As far as “my secret”…I really don’t think their is one. To illustrate what I mean, my wife has me hooked on this new reality show called Breaking Pointe about a ballet company and the “behind the scenes” workings of the ballet biz. And by hooked, I mean obviously she wants to watch it so if I wish to sit near her I must watch also. In the show one of the dancers is describing the difficulties of dating outside the ballet world. The frustration centers around regular people not getting it or thinking that dancing is more important, blah blah blah. Stay with me – the thing to note here is that when you are passionate about your profession, your art, your craft, whatever, then you simply make it work. There is no secret formula, no magical vortex that I step into to freeze time and multiple my productivity (that would be so sweet though). I just get it done.
The simplest truths are always the most profound. Architecture, like any other profession and art, takes a dedication that very few people understand, nor can they sympathize with our desire to spend countless hours in front of a computer or hunched over a drafting table scribbling out one design idea after another for clients with even less sympathy than the average person for what we put ourselves through in order to meet a deadline. But it’s what we do. It’s what we’re called to do. I can be exhausted and annoyed after 15 minutes of just about any activity, but 18 hours straight of nothing but architecture and design? Hell, I’m just getting started.

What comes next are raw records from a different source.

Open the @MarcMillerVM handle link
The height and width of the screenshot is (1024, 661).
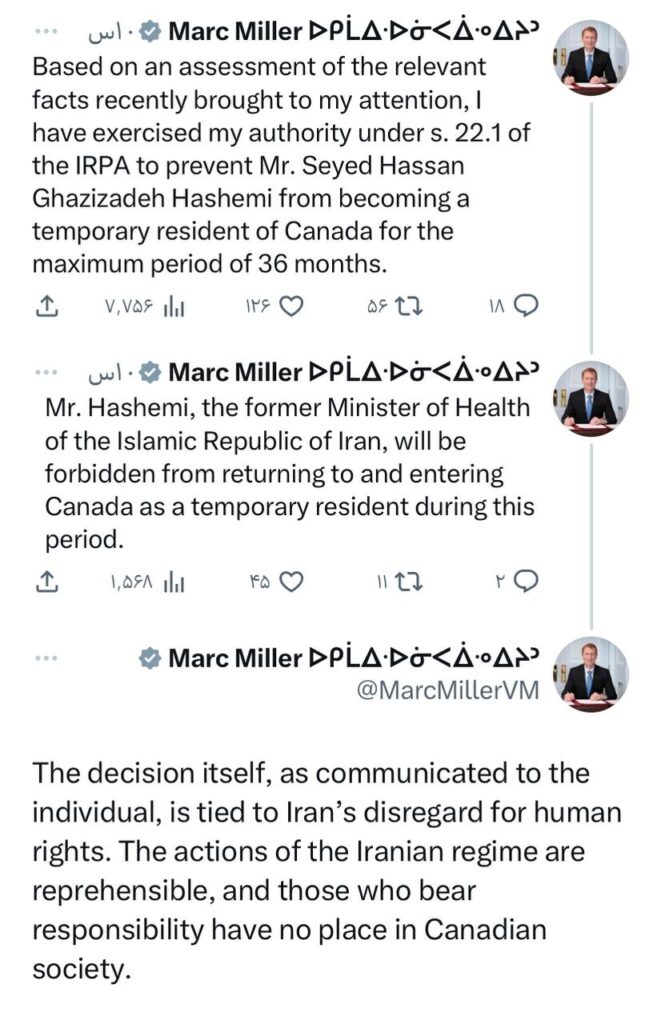pyautogui.click(x=449, y=690)
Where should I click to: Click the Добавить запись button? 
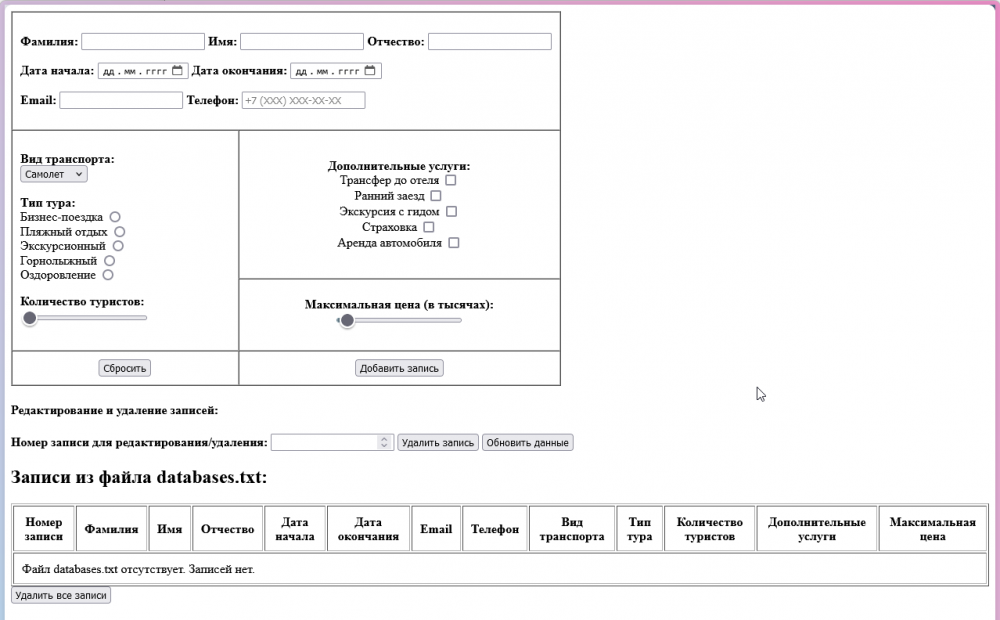399,368
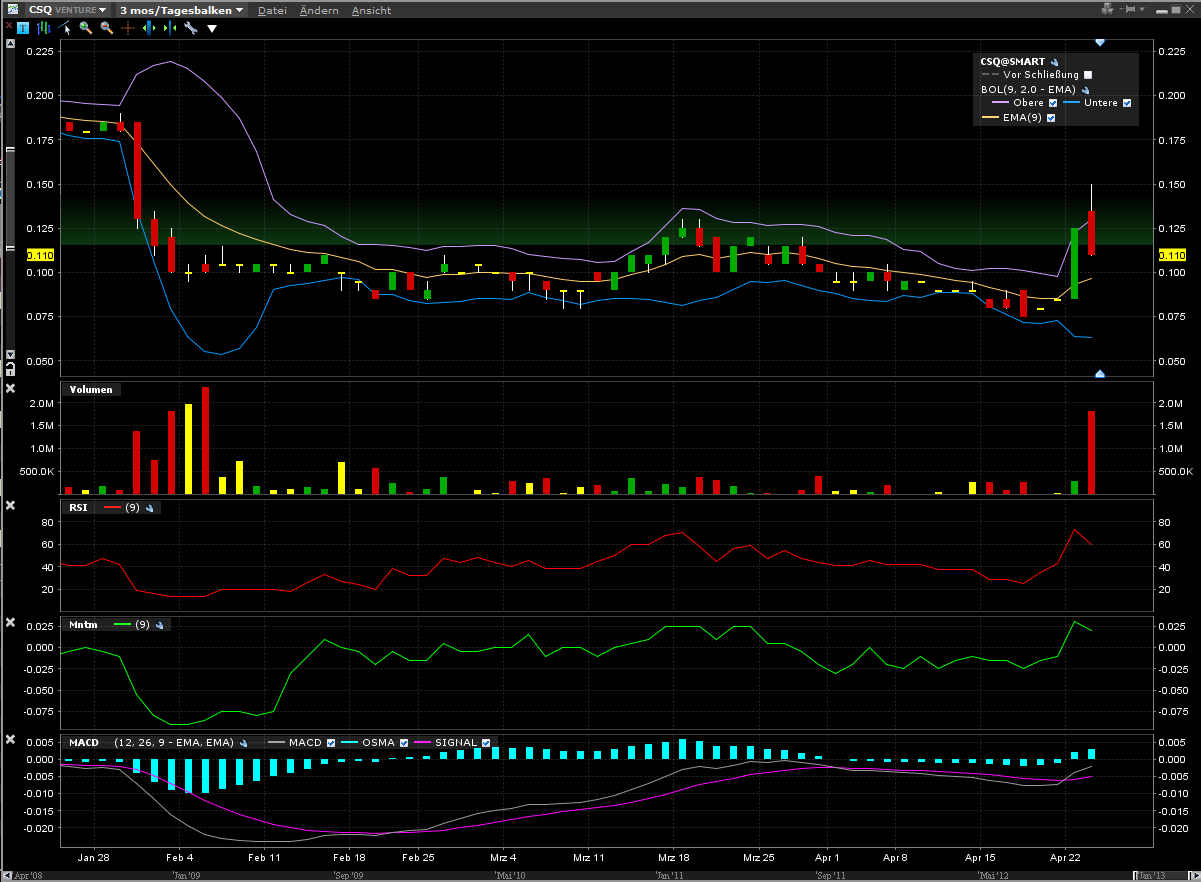
Task: Uncheck the Obere band checkbox
Action: tap(1052, 103)
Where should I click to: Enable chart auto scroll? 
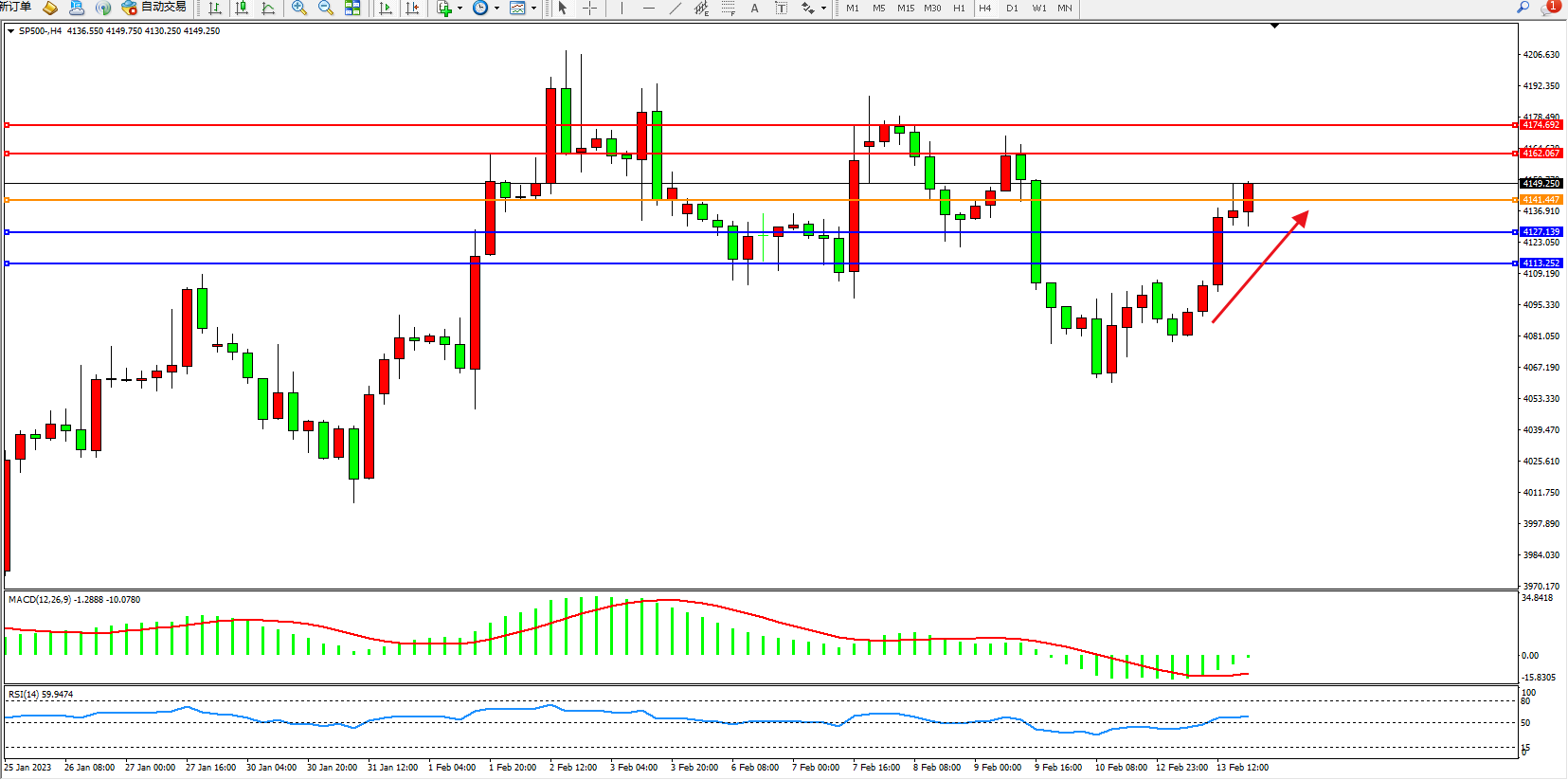[x=386, y=8]
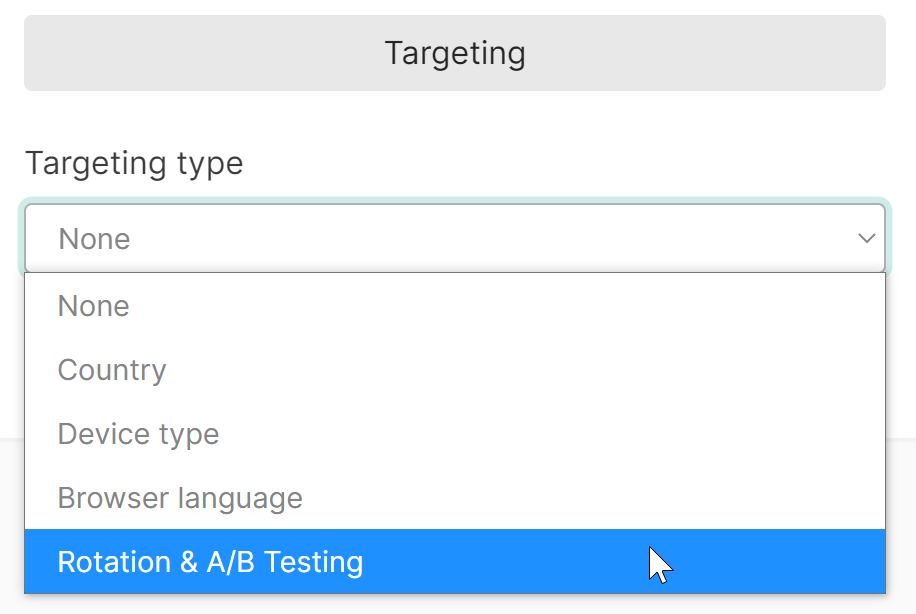This screenshot has height=614, width=916.
Task: Select the Country targeting option
Action: (454, 370)
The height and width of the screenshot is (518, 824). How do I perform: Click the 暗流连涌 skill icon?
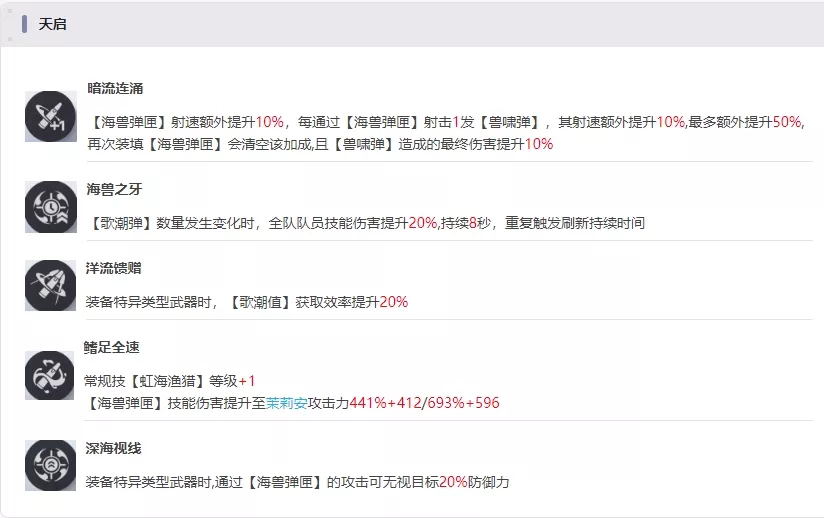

Anyone else feel this way or am I all alone? :-\
We lead parallel lives. I have my own practice, I teach part-time, I have a wife and son, a trustee at my church and so on. Most nights during the week when school is in session, I work until Midnight or later after my wife and son go to bed. I don’t really think about it or complain, it’s just what you have to do. My father died when I was almost 5 years old, but I do remember he held two jobs. I can’t brag about a big income, but I feel I can at least do what my father did for his family. Kudos for your work ethic and I bet you’re a great ballet dancer too.
“dance” has never been a word used in description of any movement I’ve ever done. My wife on the other hand is an absolutely beautiful dancer.
It seems we do lead parallel lives. One of us should walk perpendicular so we can grab a beer. 😛 Bad architecture humor. 😉
Like you said, it’s just what we have to do. And, lets be honest, we wouldn’t really have it any other way. Right? 🙂 Ok, back to work. Deadlines.
You hit a chord there and as in every architect’s life the contention with sleep and deadlines will always be! I reflect with glee after grad. project defense I had to do 3days of sleep at a stretch on such luxuries are no longer available in architectural practice.
I like what you’re doing! Only sometimes I think you have a 30hr day! Keep the flag of architectural musings flying higher!
Thanks! I appreciate the kind words. But a 30 hour day wouldn’t be nearly long enough. Maybe if I had a 8 day week…well, 10 would be better. 😛
Indeed – “…when you are passionate about your craft, … you simply make it work.” You are not alone. I don’t have a schedule as packed as yours, but knowing that I have the potential (as well as the desire) to do similar things, I look up to people like you, Lee, and others as examples to inspire me. I would say that you also don’t give yourself options, and that’s one way of ensuring productivity, as well as creativity. The options I speak of are things like: the option to “wait until it’s perfect before moving forward,” “rely on something/someone else to help provide for the family,” “doing this later,” etcetera, etcetera, etcetera. And it’s good!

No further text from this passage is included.